The presence of millions of angry and rebellious youth and women has been the undeniable centre of gravity of those struggles. With daring attitude, women stood in the forefront of the struggles and conquered the cameras and created hopes and perseverance. With their presence, they changed the face of the Middle East and the world and the balance of power.
The Middle Eastern women can’t be portrayed as docile, imprisoned under the shadow of reactionary men. They are seen as brave women on top of tanks with wind blowing in their hair. It is a portrait of girls singing and dancing in crowded meetings; a portrait of girls shouting “down with the dictator” while throwing stone with their faces covered, this time not from “strangers” but from the rulers….
Today the yardstick to measure the degree of progressiveness of struggles is the presence of demands of women’s rights. But unfortunately, what is common in all the present struggles in the middle-east is that women’s rights are being buried under the general demands of these movements.
We Iranian women have the experience of a historical set back forced upon us 32 years ago by the formation of the Islamic Republic whose one of main pillars has been the severe oppression of women. 32 years ago, women and the revolutionary movement in Iran failed to raise the demands of women as a major demand of the revolutionary people and that created an opportunity for the Islamic Republic to concentrate its first reactionary salvo on women and in this way cut the opposition to half its strength and thereby open the path to suppressing the whole movement. A bitter experience that neither we learned its lessons for the present movement in Iran, nor did the movement in Tunisia and Egypt. The question poses itself repeatedly that is it possible to talk about people’s democratic rights while ignoring the basic demands of half the population? Even while they have been an active part of people’s struggle?
Women should not limit themselves to the framework of what is possible.

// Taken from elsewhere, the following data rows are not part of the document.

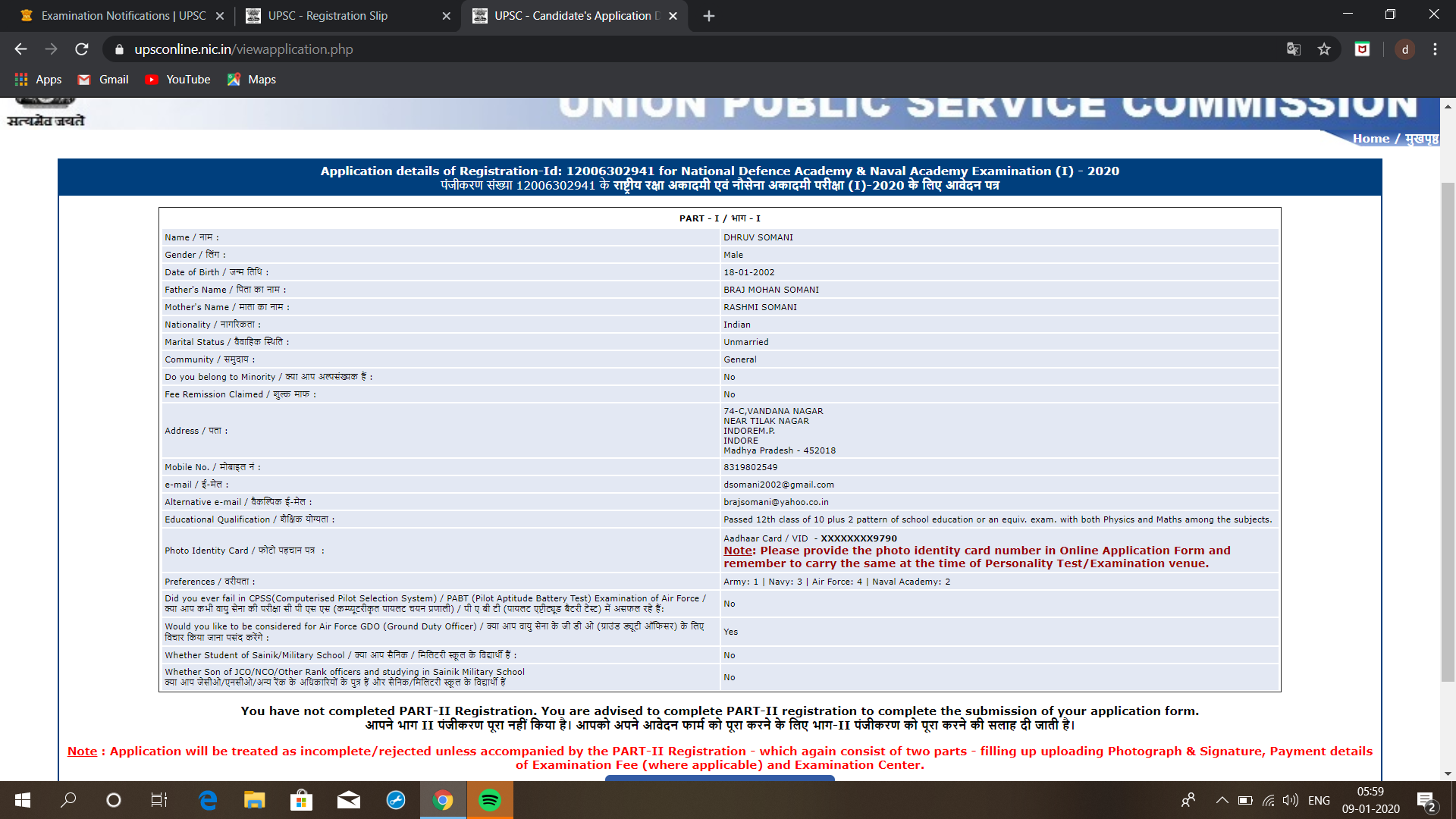Image resolution: width=1456 pixels, height=819 pixels.
Task: Open Chrome three-dot menu
Action: click(1435, 49)
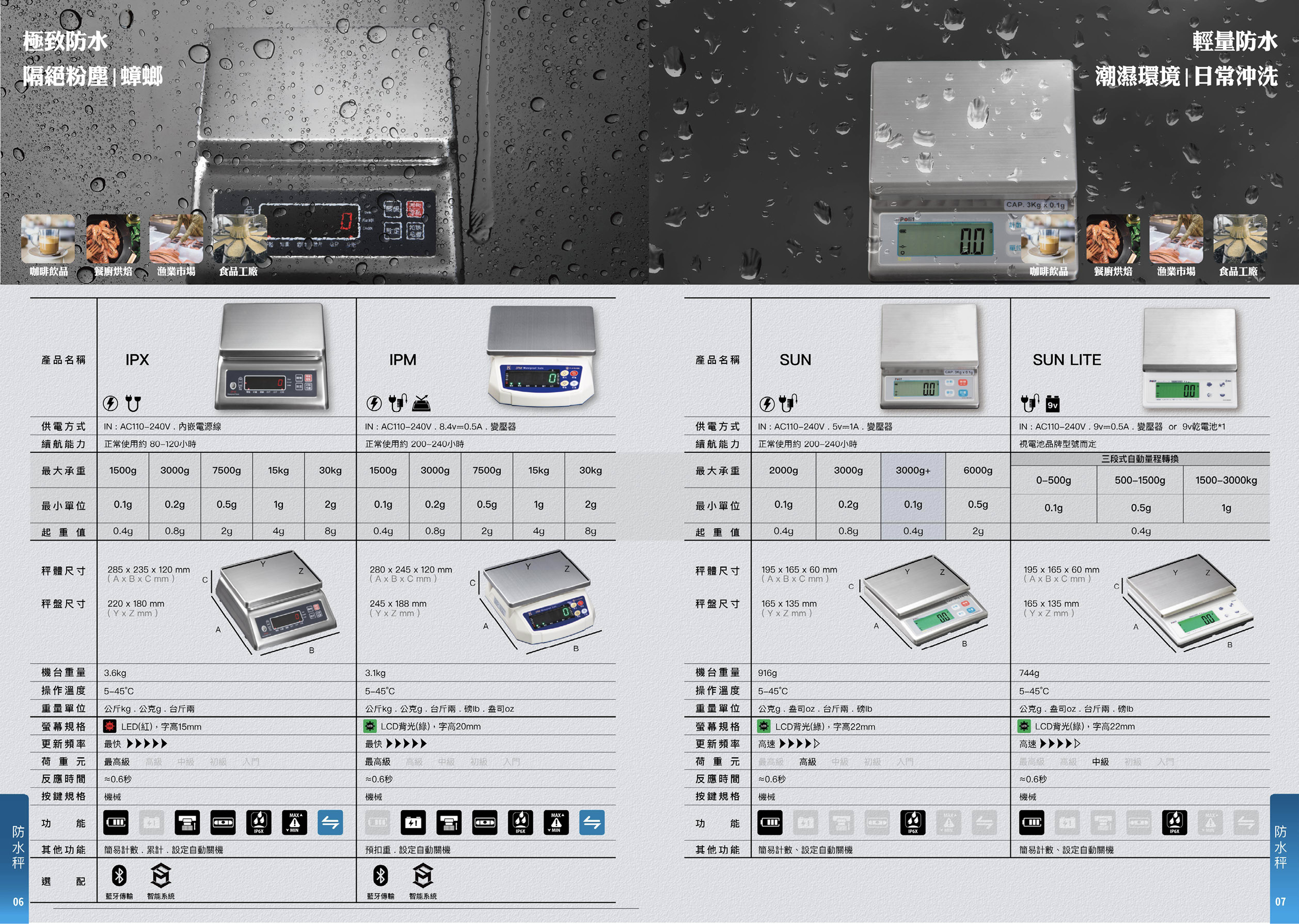This screenshot has width=1299, height=924.
Task: Click the 三段式自動量程轉換 header bar
Action: click(1139, 459)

We can make it possible and today we are more and stronger than ever in Iran, Tunisia, Egypt, Libya, Afghanistan, Iraq, India, China, USA, France, Belgium, Congo, Peru, ……
8th March Women’s Organisation (Iran - Afghanistan) stands shoulder to shoulder with all those women who carry their united struggle against gender oppression and the dominant patriarchal capitalist system. The struggle that the Iranian women have experienced especially in the past 32 years against one of the most reactionary regimes in the world, against misogynist laws of the Islamic Republic and the struggle against the compulsory veil that has become a wide spread daily struggle. A daily wide ranging struggle that as its first step demands the overthrow of the Islamic Republic and for the separation of the state and religion.
Join us to turn this centenary of the International women’s day into a great celebration of our struggles against the world system of patriarchy.
March 8th needs the presence of all women on this day!
Organise for this day!
Bring along friends and get in touch with women activists!
Lets gather in large numbers and make the reactionaries tremble!